_SUPPLIED TEXT:_

# # # #

System Requirements for Certification Management
While some of the system capabilities to manage maintenance of certification requirements are unique to maintenance of certification, some are more general. For example:
- Integrated: You’ll need a system built to integrate with other parties, whether employers, educators, or third-party assessors. Integrations will reduce the administrative burden both for certificants and program staff.
- Sophisticated rules engine: You’ll need a system that anticipates complexity. It will need to be robust enough to manage nested cycles, such as a three-year recertification period within an overarching 10-year cycle.
- Low-code / configurable: With all the rules and requirements, you’ll need a system you can set up without programmers. It is virtually impossible to expect to hand a team of developers a set of rules of this level of complexity and expect it to come outright. By the time they are done and have it right, you’ll most likely have changed your rules. You need a system that you can change using online drag-and-drop editing features to implement quickly and accurately and evolve with your program.
- Communications: Even as the system tracks a person’s progress, the system will need to have the wherewithal to nudge participants along. The right certification management system will be able to send out Automated reminders such as alerts and ticklers to make sure no one falls through the cracks.
- Data analytics: With the right system, data will increasingly become “your friend.” If you adopt professional practice standards, you’ll need to capture the data to reflect as normative guidance. For the program as a whole, you’ll want to know how far along each of your practitioners is in their process. You’ll want to use data to discern sticking points in the process and identify targeted interventions to promote compliance.
Your System for Maintenance of Certification Management
Embarking on a journey to continuing competence is not easy. You can’t buy it off the shelf, and you can’t flip a switch. You can, however, build a program that follows the principles laid out by the ABMS MOC program. Each principle likely expresses a similar circumstance for your credential holders. And don’t shy away from designing a program just because you think it will be difficult to manage. With the right certification management system, you can build the program that is right for your credential.

# # # #

_EXERCISE DIRECTIONS:_
Revise the certification management passage from "- Communications: Even" up to and including "to promote compliance.", replacing "wherewithal" with "capacity".

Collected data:
# # # #

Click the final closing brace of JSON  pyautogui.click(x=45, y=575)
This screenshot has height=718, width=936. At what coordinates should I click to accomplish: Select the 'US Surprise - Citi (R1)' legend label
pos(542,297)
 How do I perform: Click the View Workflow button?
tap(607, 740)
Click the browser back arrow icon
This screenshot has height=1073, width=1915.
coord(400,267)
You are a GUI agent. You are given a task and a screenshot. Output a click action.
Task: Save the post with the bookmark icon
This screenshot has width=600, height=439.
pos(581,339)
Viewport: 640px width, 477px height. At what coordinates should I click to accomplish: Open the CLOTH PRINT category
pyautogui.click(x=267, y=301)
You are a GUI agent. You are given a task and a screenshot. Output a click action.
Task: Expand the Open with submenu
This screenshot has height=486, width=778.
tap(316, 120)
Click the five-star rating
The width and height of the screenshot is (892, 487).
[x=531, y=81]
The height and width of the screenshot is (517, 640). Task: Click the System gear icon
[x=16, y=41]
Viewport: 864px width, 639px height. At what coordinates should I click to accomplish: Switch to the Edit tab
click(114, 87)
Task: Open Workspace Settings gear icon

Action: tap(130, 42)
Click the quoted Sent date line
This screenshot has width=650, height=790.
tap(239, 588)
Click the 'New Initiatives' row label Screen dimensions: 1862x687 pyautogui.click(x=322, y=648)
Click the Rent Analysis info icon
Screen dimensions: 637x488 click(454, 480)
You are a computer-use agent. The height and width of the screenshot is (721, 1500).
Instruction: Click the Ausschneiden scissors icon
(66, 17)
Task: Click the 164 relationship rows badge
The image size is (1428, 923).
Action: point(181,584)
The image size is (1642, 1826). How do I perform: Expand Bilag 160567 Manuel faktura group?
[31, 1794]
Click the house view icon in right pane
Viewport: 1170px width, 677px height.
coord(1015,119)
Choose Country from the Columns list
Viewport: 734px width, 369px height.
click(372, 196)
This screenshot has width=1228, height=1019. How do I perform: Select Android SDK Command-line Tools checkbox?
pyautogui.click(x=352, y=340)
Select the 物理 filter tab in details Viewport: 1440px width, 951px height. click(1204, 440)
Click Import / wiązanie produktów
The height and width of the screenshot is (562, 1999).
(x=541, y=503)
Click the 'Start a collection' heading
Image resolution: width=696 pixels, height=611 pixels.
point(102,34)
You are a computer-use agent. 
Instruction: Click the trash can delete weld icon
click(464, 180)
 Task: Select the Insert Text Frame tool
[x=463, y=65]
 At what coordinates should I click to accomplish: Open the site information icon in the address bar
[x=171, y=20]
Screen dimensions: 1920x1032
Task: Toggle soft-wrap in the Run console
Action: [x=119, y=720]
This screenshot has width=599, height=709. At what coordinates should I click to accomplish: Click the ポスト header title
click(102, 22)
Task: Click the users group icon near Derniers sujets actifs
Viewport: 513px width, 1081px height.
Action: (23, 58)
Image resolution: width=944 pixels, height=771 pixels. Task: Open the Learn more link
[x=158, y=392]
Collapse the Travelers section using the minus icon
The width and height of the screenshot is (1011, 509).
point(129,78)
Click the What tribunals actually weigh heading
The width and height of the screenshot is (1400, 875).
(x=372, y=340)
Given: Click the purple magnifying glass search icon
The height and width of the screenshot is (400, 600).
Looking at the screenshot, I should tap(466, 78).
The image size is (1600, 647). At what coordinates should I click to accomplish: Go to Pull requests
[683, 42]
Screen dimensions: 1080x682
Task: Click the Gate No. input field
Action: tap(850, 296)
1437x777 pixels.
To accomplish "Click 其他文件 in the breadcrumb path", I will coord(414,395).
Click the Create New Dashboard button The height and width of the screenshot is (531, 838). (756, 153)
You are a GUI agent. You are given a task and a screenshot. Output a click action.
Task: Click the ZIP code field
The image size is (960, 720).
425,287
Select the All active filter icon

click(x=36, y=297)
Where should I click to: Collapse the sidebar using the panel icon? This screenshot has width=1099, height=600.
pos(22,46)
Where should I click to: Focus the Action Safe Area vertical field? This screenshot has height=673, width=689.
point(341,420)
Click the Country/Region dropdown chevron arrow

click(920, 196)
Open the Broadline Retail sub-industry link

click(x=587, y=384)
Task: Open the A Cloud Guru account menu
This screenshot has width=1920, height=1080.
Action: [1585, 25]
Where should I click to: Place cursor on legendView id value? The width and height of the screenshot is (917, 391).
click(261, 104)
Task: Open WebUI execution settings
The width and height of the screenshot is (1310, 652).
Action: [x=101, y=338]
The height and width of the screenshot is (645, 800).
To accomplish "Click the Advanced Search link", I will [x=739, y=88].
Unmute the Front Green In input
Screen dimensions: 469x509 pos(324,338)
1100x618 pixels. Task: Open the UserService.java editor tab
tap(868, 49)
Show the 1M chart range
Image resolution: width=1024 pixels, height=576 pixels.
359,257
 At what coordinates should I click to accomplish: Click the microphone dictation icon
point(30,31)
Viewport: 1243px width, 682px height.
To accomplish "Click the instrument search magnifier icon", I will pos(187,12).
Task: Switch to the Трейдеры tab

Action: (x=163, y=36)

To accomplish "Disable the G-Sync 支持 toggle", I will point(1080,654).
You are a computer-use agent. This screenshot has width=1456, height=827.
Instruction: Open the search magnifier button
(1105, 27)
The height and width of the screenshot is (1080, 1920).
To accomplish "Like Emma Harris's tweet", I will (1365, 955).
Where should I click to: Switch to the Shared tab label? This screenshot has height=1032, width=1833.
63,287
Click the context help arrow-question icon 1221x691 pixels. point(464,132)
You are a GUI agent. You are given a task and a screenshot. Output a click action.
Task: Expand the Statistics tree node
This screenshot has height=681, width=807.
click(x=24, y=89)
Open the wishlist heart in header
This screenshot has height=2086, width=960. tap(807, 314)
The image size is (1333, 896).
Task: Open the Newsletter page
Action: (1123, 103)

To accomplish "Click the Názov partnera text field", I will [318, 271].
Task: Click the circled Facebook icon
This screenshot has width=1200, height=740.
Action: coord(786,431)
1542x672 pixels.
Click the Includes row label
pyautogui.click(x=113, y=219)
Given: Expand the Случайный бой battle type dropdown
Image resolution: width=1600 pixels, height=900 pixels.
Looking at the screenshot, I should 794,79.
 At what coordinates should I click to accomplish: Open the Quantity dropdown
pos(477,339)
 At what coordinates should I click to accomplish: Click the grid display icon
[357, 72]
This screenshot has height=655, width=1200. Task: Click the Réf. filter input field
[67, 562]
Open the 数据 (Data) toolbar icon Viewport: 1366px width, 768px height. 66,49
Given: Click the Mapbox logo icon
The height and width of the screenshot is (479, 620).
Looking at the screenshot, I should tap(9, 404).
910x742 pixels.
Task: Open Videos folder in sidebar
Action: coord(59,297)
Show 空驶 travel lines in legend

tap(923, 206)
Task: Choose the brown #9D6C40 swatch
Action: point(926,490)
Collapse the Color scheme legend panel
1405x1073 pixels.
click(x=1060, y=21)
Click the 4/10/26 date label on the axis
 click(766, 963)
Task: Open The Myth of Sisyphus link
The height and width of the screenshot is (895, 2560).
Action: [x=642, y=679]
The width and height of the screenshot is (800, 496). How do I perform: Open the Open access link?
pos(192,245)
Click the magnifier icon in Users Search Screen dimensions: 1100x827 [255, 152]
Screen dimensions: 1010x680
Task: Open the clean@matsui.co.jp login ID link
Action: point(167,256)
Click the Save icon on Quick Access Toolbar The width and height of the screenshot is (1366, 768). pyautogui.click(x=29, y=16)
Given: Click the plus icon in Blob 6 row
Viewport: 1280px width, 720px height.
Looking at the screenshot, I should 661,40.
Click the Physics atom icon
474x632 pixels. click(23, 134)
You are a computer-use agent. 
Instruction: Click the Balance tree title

# # # #

_TASK SOLUTION:_
- Communications: Even as the system tracks a person’s progress, the system will need to have the capacity to nudge participants along. The right certification management system will be able to send out Automated reminders such as alerts and ticklers to make sure no one falls through the cracks.
- Data analytics: With the right system, data will increasingly become “your friend.” If you adopt professional practice standards, you’ll need to capture the data to reflect as normative guidance. For the program as a whole, you’ll want to know how far along each of your practitioners is in their process. You’ll want to use data to discern sticking points in the process and identify targeted interventions to promote compliance.